Exercise aim: Print the news item below about Matt Hancock's remarks on nurses standing up for doctors, in full and word for word.

Text for analysis:
————————
Some nurses still stand up when doctors enter the room – Hancock

Some nurses still stand up when doctors enter the room – Hancock

Health Secretary Matt Hancock has caused a backlash on Twitter for saying nurses still have to stand up when doctors enter the room in some NHS organisations.

In a speech to the Chief Nursing Officer for England’s summit in Birmingham on Thursday, Mr Hancock praised the hard work and dedication of nurses and said they “often make better leaders than doctors”.

But he said that in some “antiquated, archaic corners of the NHS” nurses still stand up for doctors and he called for the practice to stop.

He said it was a throwback to the days when his grandmother, Pem Hills, was a nurse at the Pilgrim Hospital in Lincolnshire.

He said: “Great leaders know the importance of making everyone feel valued, making everyone feel part of the same team, with the same mission.

“And I’ve found that nurses are some of the best leaders within the NHS.
————————
Material supplied:

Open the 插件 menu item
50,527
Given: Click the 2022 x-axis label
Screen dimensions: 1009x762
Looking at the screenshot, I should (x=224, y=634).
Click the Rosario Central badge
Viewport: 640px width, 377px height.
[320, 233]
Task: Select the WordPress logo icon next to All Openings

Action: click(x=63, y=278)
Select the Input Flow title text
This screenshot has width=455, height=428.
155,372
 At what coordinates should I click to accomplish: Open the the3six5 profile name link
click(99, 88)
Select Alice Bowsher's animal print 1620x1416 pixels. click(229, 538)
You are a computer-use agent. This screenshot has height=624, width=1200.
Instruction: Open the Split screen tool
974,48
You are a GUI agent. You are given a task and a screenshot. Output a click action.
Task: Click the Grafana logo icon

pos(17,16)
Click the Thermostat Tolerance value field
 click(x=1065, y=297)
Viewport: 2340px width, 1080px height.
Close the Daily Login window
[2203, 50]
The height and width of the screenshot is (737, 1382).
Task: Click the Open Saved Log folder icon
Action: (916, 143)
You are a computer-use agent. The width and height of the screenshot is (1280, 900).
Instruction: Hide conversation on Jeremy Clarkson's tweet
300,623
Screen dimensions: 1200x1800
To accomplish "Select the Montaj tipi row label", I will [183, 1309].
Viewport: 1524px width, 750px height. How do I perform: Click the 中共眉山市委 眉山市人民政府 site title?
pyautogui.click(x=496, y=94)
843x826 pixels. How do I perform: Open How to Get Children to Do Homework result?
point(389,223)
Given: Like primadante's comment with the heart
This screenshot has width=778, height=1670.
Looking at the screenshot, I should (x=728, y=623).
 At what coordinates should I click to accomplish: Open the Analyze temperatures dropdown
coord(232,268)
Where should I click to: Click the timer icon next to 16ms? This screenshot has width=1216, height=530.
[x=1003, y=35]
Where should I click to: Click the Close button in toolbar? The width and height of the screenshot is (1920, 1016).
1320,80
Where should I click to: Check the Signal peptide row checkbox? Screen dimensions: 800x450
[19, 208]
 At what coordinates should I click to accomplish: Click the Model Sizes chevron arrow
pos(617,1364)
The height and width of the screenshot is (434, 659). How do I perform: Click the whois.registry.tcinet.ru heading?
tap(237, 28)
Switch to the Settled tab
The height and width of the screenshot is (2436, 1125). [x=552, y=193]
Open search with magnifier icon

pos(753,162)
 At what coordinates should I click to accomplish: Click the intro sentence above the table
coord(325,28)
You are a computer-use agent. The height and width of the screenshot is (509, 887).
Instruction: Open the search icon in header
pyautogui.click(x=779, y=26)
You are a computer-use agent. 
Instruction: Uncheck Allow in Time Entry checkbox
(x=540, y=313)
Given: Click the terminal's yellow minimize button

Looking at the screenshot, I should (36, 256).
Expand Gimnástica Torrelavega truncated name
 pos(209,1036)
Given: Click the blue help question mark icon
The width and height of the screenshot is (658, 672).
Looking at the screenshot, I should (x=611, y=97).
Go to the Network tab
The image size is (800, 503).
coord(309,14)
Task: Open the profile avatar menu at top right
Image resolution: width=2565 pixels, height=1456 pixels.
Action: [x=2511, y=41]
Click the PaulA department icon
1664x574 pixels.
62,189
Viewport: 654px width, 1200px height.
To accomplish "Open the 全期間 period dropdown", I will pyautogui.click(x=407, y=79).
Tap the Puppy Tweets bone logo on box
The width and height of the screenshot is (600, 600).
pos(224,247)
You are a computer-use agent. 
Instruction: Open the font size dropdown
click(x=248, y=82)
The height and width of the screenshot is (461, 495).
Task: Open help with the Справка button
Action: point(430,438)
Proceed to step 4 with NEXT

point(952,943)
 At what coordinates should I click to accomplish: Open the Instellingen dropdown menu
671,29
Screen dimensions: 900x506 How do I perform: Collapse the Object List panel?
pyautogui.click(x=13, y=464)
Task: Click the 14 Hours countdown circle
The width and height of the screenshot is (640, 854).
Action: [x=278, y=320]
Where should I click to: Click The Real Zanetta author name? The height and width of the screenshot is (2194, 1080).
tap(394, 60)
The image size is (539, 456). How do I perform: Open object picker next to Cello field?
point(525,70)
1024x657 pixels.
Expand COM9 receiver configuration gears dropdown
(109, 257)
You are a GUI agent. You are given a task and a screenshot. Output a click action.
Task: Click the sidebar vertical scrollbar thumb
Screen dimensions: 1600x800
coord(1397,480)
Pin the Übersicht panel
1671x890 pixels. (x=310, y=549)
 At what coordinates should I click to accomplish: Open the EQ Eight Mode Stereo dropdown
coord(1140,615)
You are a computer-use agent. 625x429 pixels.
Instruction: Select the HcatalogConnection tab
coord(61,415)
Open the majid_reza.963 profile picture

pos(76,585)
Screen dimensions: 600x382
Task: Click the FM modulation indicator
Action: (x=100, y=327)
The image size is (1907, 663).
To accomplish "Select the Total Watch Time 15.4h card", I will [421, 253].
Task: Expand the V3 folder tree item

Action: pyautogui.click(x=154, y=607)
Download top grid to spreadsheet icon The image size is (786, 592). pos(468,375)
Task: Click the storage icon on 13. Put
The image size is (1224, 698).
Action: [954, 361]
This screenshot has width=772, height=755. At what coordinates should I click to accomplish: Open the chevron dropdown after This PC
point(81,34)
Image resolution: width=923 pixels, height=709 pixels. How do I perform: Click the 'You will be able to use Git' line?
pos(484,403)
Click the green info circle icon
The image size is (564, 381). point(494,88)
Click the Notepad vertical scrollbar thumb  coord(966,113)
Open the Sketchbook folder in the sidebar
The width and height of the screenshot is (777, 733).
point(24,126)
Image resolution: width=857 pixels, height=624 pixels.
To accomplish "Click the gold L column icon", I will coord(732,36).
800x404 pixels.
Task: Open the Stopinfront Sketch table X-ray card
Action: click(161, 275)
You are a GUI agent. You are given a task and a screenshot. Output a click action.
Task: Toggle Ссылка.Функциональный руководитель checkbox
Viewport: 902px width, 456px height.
————————
Response to the exercise:
Some nurses still stand up when doctors enter the room – Hancock

Some nurses still stand up when doctors enter the room – Hancock

Health Secretary Matt Hancock has caused a backlash on Twitter for saying nurses still have to stand up when doctors enter the room in some NHS organisations.

In a speech to the Chief Nursing Officer for England’s summit in Birmingham on Thursday, Mr Hancock praised the hard work and dedication of nurses and said they “often make better leaders than doctors”.

But he said that in some “antiquated, archaic corners of the NHS” nurses still stand up for doctors and he called for the practice to stop.

He said it was a throwback to the days when his grandmother, Pem Hills, was a nurse at the Pilgrim Hospital in Lincolnshire.

He said: “Great leaders know the importance of making everyone feel valued, making everyone feel part of the same team, with the same mission.

“And I’ve found that nurses are some of the best leaders within the NHS.